AI Disruption Response Playbook for Incumbents
TL;DR
Incumbents are losing categories to AI-first challengers faster than any prior tech wave. The good news: the playbook isn't mysterious. Detect the threat early, weaponize your distribution, neutralize the disruptor's wedge, and ship better experiences inside surfaces customers already use. This guide covers the early warning signals, the defensive moves that buy time, and the offensive plays that turn AI into incumbent advantage.
Early Warning Signals
By the time AI-first competitors show up in the press, they've usually been growing inside your customer base for 6-12 months. The signals are subtle but consistent. Treat any one of them as worth a conversation; treat two together as worth a quarterly investment.
Customer questions about competitor X
Sales calls increasingly mention a specific AI-first product. The question changes from "what's X?" to "how does your product compare to X?"
Category newsletters covering AI-first players
Industry analysts and trade press start mentioning the upstart by name. Coverage often precedes deal impact by a quarter.
Hiring market shifts
Your A-player engineers and PMs start interviewing at AI-first competitors. Talent flow lags real product threat by 3-6 months.
Discount pressure on renewals
Renewal teams report unusually aggressive price asks. Often the first financial sign of viable competition.
Customer pilots without you
Existing customers start AI-specific pilots without inviting you. Means they don't see your AI as competitive.
Defensive Moves That Buy Time
Defensive moves are not the end of the story — they buy you 6-12 months to ship the offensive plays. Skipping defense feels brave; in practice it leads to losing 30% of customers before the offense ships.
Ship table-stakes AI inside your existing product
Even imperfect AI features inside the product customers already use removes the "you don't even have AI" objection. Bar is low; speed is everything.
Lock in renewals early at favorable terms
Multi-year deals at small discounts beat losing the customer. Renewal teams should be authorized to pre-negotiate.
Build a customer advisory board around AI
Top customers help shape the AI roadmap. Co-creation creates buy-in and surfaces real demand vs. competitor noise.

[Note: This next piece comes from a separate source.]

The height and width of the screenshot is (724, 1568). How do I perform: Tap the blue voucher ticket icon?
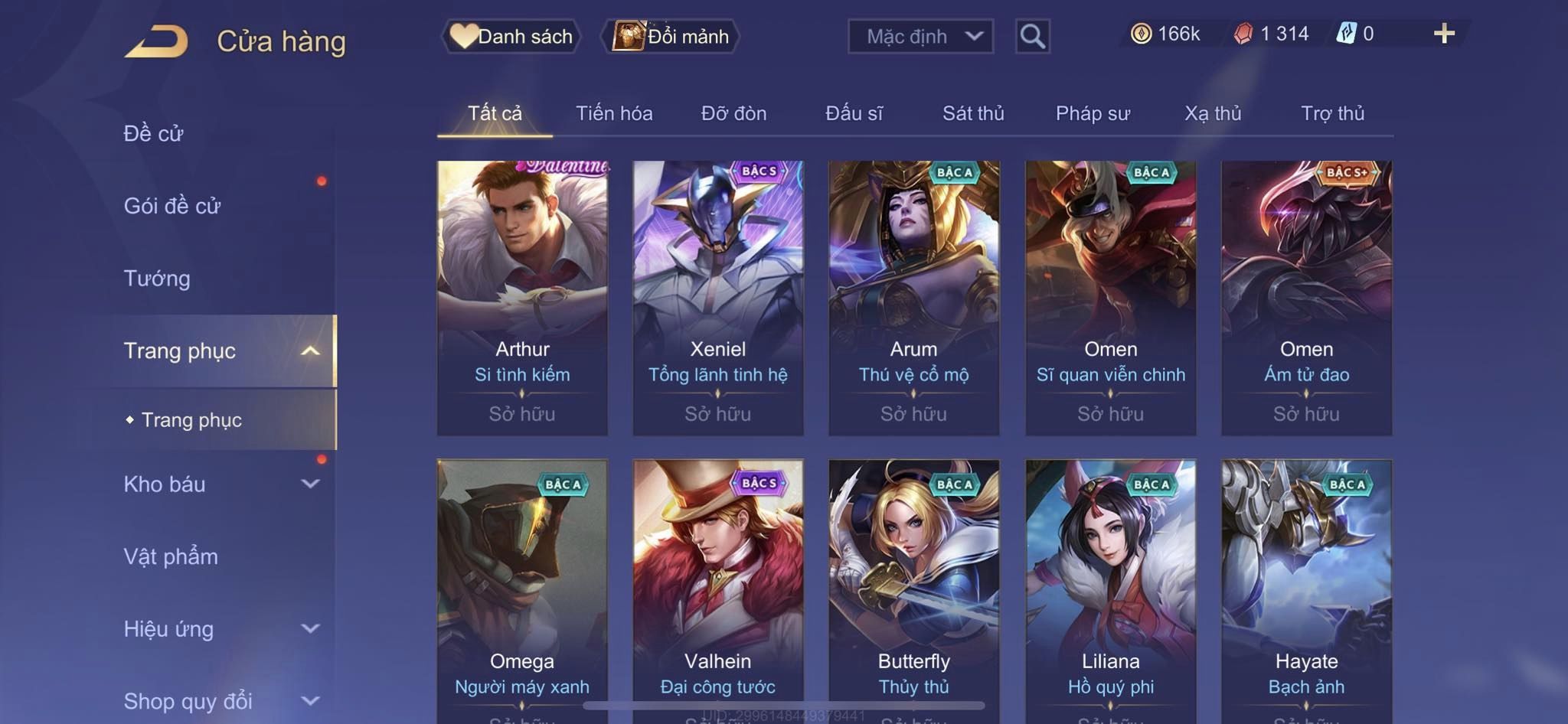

Invest in interoperability and data portability
Make leaving costly. Not via lock-in tricks (ugly) — via depth of integrations the disruptor can't match.
Offensive Plays Incumbents Can Win With
Incumbents have advantages disruptors don't — distribution, data, customer relationships, integrations. The offensive play is to translate those into AI products faster than the disruptor can build them from scratch.
Embed AI inside the system of record
If customers already use your product daily, AI features there don't need separate adoption. Microsoft Copilot won this way against standalone competitors.
Use proprietary data the disruptor can't access
Years of customer telemetry, transaction history, support logs. Train, ground, or RAG on this data — competitors can't replicate.
Bundle aggressively
Add AI features at no incremental cost in existing tiers. Disruptor charging $30/mo for what you ship free as part of $100/mo subscription is hard to overcome.
Acquire a category-relevant AI startup
When build-vs-buy math favors buy, do it. Cheaper than losing 5+ years of category leadership.
Lead the AI Response in Your Company
The AI PM Masterclass walks through incumbent vs. disruptor case studies — and gives you the frameworks and language to lead the response from a Salesforce Sr. Director PM.
Org Moves That Make Response Possible
Create an AI tiger team with executive sponsorship
5-10 senior people with explicit mandate to ship within 90 days. Working outside normal review cycles. Reports directly to CEO/CPO.
Reorient incentives toward AI shipping velocity
If your current OKRs reward 6-quarter projects, AI response will lose to politics. Re-weight quarterly goals; reward shipped AI features.
Bring in AI talent quickly
Senior AI PMs, AI eng leads, ML researchers. Can't do AI-first response with all-traditional org. Hire from the disruptors' talent pool if you can.
Kill the lowest-impact non-AI projects
Resources don't materialize; they reallocate. Cancel things to free people. Painful but required.
Failure Modes Incumbents Slip Into
AI as a separate product line
Building "our AI product" as a sibling SKU instead of inside the existing product. Customers want AI inside what they use, not another login.
Death by committee on AI architecture
Six-month architecture reviews while disruptors ship weekly. Speed beats elegance in the response window.
Underestimating distribution advantage
Forgetting that you have something the disruptor can't buy: customer relationships and embedded usage. Lean into it.
Pretending the threat isn't real
"The numbers say we're fine." Lagging metrics always say you're fine until you're not. Trust the leading signals.